American-born businesswoman

Melissa Di Donato is an American-born businesswoman based in the United Kingdom, currently serving as Chair and CEO of Kyriba.

==Career==
Di Donato began her career as a technologist and SAP R/3 developer, becoming one of the few female software developers working on the platform at that time. Between 1998 and 2008 she held roles at PricewaterhouseCoopers (PwC), Oracle and IBM. After holding senior positions at Salesforce, she subsequently became Chief Revenue Officer and Chief Operating Officer of SAP for its digital core (ERP) division.

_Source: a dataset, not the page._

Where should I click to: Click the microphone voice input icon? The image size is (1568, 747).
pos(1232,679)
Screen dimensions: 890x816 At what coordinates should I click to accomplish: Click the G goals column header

In July 2019, Melissa Di Donato was appointed CEO of SUSE, becoming the first woman to lead the company. Under her leadership, SUSE completed its initial public offering on the Frankfurt Stock Exchange in May 2021, becoming one of Europe’s largest publicly traded open-source software companies. In March 2023, SUSE announced that Di Donato would be stepping down from her role as CEO. Reuters reported that emails indicated she had bypassed internal checks on a discounted $1.4 million sale although her lawyers responded that this was "highly misleading".

Di Donato is a member of the supervisory board of Porsche AG, appointed in 2022 in connection with Porsche's initial public offering. She is also a non-executive director at J.P. Morgan Europe. In April 2023, she was appointed a non-executive director of the newly created Department for Science, Innovation and Technology (DSIT). She also serves on the SME Digital Adoption Taskforce at the Department for Business and Trade.